Naturally, the zombie appears in the Monster Girl Encyclopedia. Here, the corpse of a woman can get brought back as a lustful rape monster with grey to porcelain white skin, retaining their memories but losing most of their intelligence and reason until they fuck someone enough times. As they have more and more sex, their body and wits are more and more restored until they are as smart as their living selves and more attractive as well. If a zombie's womb was intact or gets restored, she can even give birth to zombie children.

Modern zombies

Zombies in modern settings tend to be the by-products of science rather than necromancy. Some animating agent, usually a chemical or virus (though radiation is not unknown), causes corpses to move around, and for some reason makes them hunger for living flesh. Although this is sometimes explained as the reptilian part of the human brain, which is only centered around finding something to eat, still being prevalent while the other parts responsible for higher reasoning and functions are dead. Thus, without anything really else on their minds but to hunt and eat, all they do for the rest of their undead lives is lumber about and occasionally relentlessly chase someone down to devour, even if they don't have any real reason to do so. This, however, doesn't explain why they don't eat each other...(though Romero Zombies' inability to attack anything that isn't sapient explains this)

Optionally, people who are killed or bitten by zombies may themselves rise again as zombies; in such cases, this reanimation can usually be prevented by destroying or removing the head or incinerating the corpse (decapitation and fire usually work well on putting down zombies post-reanimation as well). George Romero's Night of the Living Dead (1968) movie set the tone for the archetypal modern zombie, to the point that zombies of this archetype are sometimes called "Romero zombies", even though nobody actually says the word "zombie" in the movie itself. George Romero did another zombie movie, Dawn of the Dead (1978), where there's an implied return to the idea of zombies from supernatural origins ("When there's no more room in hell, the dead will walk the earth").

Another more recent trait was the need to eat brains, introduced in the horror-comedy movie Return of the Living Dead (1985). In this movie, the zombies can feel their bodies decompose, and eat brains because it stops the pain (likely via ingesting its endorphins). The zombies in this film are also the same person they were when alive (except psychotically slaved to their hunger for brains), hard to destroy (chop them to pieces and the pieces come after you), and are capable of climbing and running (despite many people thinking 28 Days Later (see below) introduced the running zombie).

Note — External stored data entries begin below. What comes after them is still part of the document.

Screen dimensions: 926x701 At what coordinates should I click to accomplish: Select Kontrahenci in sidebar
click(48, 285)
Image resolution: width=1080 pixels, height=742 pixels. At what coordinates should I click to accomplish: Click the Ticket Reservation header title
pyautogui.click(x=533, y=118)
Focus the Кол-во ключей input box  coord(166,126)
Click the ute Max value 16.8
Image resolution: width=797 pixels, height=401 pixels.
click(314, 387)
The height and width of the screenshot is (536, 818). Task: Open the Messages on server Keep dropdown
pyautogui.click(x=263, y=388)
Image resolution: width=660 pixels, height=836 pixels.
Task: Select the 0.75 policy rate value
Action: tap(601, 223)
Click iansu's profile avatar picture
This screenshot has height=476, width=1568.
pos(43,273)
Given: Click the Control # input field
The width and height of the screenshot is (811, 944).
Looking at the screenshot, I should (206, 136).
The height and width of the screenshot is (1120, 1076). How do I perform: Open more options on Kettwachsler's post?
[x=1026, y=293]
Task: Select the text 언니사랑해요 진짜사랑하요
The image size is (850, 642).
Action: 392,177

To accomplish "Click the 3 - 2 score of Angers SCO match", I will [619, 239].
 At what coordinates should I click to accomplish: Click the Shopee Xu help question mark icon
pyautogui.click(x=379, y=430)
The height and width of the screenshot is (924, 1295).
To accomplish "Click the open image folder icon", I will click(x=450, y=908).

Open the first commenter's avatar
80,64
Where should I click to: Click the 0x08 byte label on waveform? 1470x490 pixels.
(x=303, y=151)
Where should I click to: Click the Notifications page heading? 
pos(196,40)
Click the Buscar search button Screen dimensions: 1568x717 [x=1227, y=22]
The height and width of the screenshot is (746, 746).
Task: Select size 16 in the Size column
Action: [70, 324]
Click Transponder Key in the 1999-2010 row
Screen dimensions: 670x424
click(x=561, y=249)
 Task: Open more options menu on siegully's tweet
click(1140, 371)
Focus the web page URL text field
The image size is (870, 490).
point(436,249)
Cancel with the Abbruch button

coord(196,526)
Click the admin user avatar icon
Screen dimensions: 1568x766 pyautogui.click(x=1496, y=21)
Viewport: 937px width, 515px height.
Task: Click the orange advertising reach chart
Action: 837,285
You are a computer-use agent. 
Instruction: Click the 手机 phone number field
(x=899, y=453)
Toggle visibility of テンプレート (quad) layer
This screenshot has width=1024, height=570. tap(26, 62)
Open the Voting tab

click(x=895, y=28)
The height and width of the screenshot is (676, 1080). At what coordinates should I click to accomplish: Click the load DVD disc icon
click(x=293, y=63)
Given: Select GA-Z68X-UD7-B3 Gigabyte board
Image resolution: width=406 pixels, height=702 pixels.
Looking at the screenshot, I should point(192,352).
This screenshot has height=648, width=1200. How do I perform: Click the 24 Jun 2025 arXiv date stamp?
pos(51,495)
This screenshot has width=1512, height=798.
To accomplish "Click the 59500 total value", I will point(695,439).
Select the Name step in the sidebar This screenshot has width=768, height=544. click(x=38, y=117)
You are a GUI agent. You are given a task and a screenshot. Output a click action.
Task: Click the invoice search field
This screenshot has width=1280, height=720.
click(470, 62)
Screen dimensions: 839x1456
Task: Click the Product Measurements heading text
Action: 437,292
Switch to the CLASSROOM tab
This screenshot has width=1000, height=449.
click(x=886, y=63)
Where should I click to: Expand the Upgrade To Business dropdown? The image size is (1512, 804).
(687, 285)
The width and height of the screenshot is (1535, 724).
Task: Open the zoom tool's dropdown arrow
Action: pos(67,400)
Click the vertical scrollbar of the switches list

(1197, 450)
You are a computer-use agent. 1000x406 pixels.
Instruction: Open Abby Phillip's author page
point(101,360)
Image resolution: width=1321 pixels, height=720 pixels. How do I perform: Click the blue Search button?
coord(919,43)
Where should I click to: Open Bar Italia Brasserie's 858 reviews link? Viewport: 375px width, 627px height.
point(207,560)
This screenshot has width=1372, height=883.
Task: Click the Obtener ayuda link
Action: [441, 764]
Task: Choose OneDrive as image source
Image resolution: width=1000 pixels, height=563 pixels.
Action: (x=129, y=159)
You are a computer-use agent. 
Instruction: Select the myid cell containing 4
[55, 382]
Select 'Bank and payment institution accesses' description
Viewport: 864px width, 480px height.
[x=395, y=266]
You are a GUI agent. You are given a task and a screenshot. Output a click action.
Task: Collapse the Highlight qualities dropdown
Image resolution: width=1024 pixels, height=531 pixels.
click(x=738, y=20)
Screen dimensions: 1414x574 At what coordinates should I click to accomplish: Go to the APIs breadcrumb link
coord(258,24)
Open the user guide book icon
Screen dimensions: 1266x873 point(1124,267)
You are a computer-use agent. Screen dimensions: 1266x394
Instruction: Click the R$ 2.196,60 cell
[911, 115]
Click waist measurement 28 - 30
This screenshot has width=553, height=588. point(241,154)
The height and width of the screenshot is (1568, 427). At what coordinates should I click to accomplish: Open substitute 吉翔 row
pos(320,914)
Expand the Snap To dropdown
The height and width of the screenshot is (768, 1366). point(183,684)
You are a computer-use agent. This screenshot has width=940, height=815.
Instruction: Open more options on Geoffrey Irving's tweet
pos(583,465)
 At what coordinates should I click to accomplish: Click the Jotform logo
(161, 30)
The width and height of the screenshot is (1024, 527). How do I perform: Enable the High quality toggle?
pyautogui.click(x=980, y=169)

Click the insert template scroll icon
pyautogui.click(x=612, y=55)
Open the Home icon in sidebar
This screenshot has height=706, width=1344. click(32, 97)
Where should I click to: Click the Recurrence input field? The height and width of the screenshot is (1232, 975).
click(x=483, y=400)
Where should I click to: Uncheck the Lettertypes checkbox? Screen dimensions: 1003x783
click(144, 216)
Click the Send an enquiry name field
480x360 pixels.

More recently, especially in video games, another pattern of zombie has gained popularity: the so-called "fast zombie" or "28 Days Later (2002) zombie" (though the creatures in 28 Days Later are not proper zombies at all, as they are still alive, albeit infected with a rabies-like behavior-altering virus). As the name suggests, these creatures are fast and aggressive and can be terrifying in small numbers, especially if they can infect with a single bite. And though they are still "alive," they are usually incapable of feeling pain, so an attack that would incapacitate a normal human may be shrugged off. Even a blow to a vital organ short of the brain or heart may be ignored, though they'll likely bleed out eventually.

So-called "real world zombies" are mostly just people who have taken some powerful mixture of substances and exhibit zombie-like behavior, including cannibalism. Fortunately, they are not contagious (at least if you don't do the drugs along with them), but do note that while you won't turn into an actual zombie, being bitten by a zombie-like human is still lethal even with a non-critical bite wound, due to infection and/or septic shock if the wound isn't disinfected in time.